▶ _REQUIRED WORK_:
Reproduce the passage about the book Ophelia's Mom word for word, from "Reviving Ophelia and" up to and including "often considered taboo.".

--- READING PASSAGE Enclosed Below ---

Reviving Ophelia and
Ophelia Speaks explored the painful challenges faced by teen girls. But where's the support for the mothers of those teen girls? In
Ophelia's Mom, Nina Shandler, Ed.D., gives the mothers the chance to speak out about feelings and uncertainties too often considered taboo.
Culled from written submissions and interviews with hundreds of women from all walks of life and from every part of the country, the concerns voiced in these pages reflect the universal experience of mothers facing one set of life changes while their daughters are facing another. With humor, pathos, insight, rage, sadness, joy, and ultimately, optimism, these mothers talk candidly about rejection and separation, feminism versus Girl Power, love and sex, friends, school, drugs and alcohol, divorce, menstruation and menopause, the mother-daughter bond, and much more.
As these mothers reveal how this life passage has reshaped them as well as their children, you'll realize that you're not crazy, and you're certainly not alone in your frustration, confusion, and exhilaration over raising an adolescent daughter.
Customer Reviews:
mother of honey "i want to kill a girl named debbie".......2005-06-24
just wondering why i was never contacted to contribute to this book. my daughter, jasmine [pen name HONEY], wrote the powerful entry in "ophelia speaks" about feeling like killing a girl her ex-boyfriend was going with.
i'm dissapointed to say that sara never kept in contact with jasmine, nor did she even send her a copy of her book when it came out.
it might be nice to support the girl authors by getting them together in a chat sometime!
Ophelia's Mom - from one of the contributing authors.......2002-04-09
As a contributing author to Ophelia's Mom I feel this book shares a message of hope, inspiration, and courage. During signings of this book, I have spoken about the personal growth I went through while struggling with with the ups and downs of my daughter. I feel all the moms who contributed showed courage in finding their voice. Many moms did not answer the call to contribute and half of us who did, wrote under assumed names. Personally, I would not have minded going public, however, I chose to protect my daughter's privacy. My daughter was not in a frame of mind to understand this project, therefore, I did not seek her permission to write about her. Yet, I felt immensely compelled to get my message of hope out to the public - so we changed the names. Other moms had their own reasons and I think that's what makes the book so special. As a life coach, I use Ophelia's Mom as a resource for my clients who are struggling with teen issues and who are trying to 'let go' and find themselves.
straight talk.......2001-10-13
I read this book and looked at my seven year old thinking "will this happen to you?
A fascinating, truthful, touching and sometimes painful look at the mother's point of view. I was amazed by the strength of many of these women and grew to see myself as a mother differently. Definitey a good book for a mom like me who realizes that letting go is not as easy as it sounds.

--- End of Enclosed READING PASSAGE ---
--- COLLECTED MATERIAL Enclosed Below ---

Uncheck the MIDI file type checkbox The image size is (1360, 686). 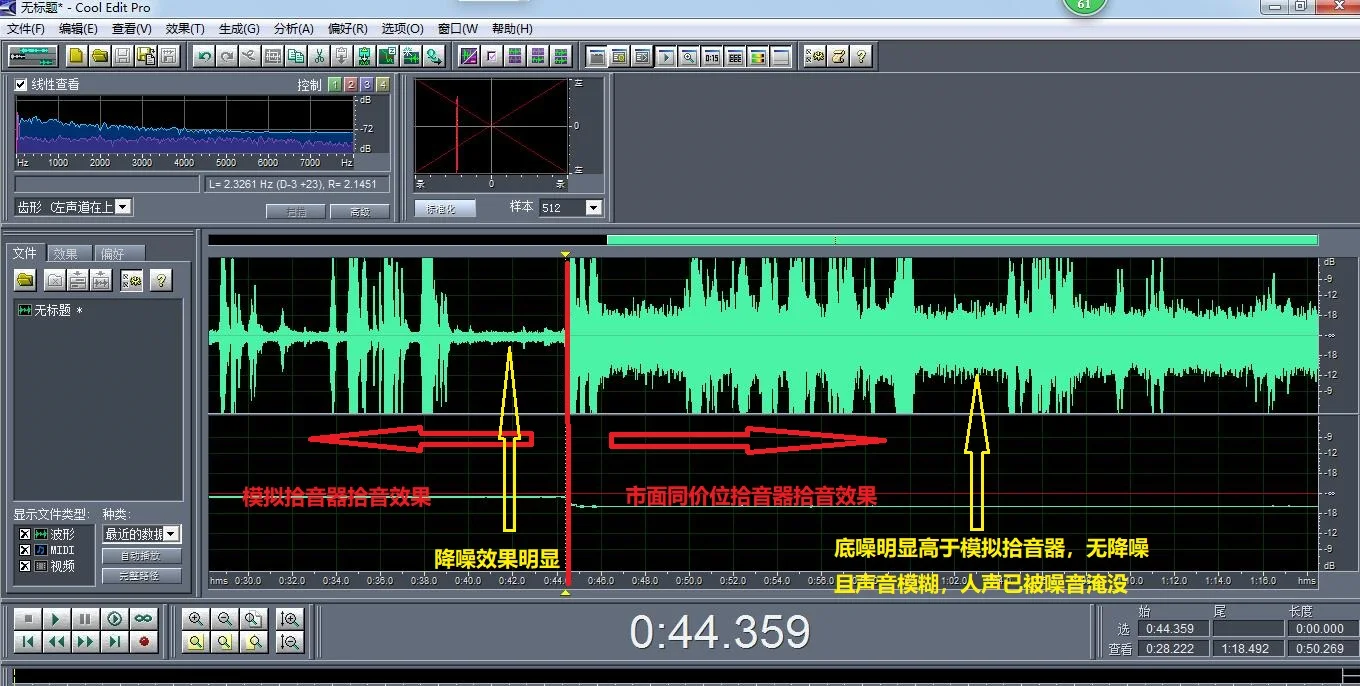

--- End of Enclosed COLLECTED MATERIAL ---

▶ _ANSWER SECTION_:
Reviving Ophelia and
Ophelia Speaks explored the painful challenges faced by teen girls. But where's the support for the mothers of those teen girls? In
Ophelia's Mom, Nina Shandler, Ed.D., gives the mothers the chance to speak out about feelings and uncertainties too often considered taboo.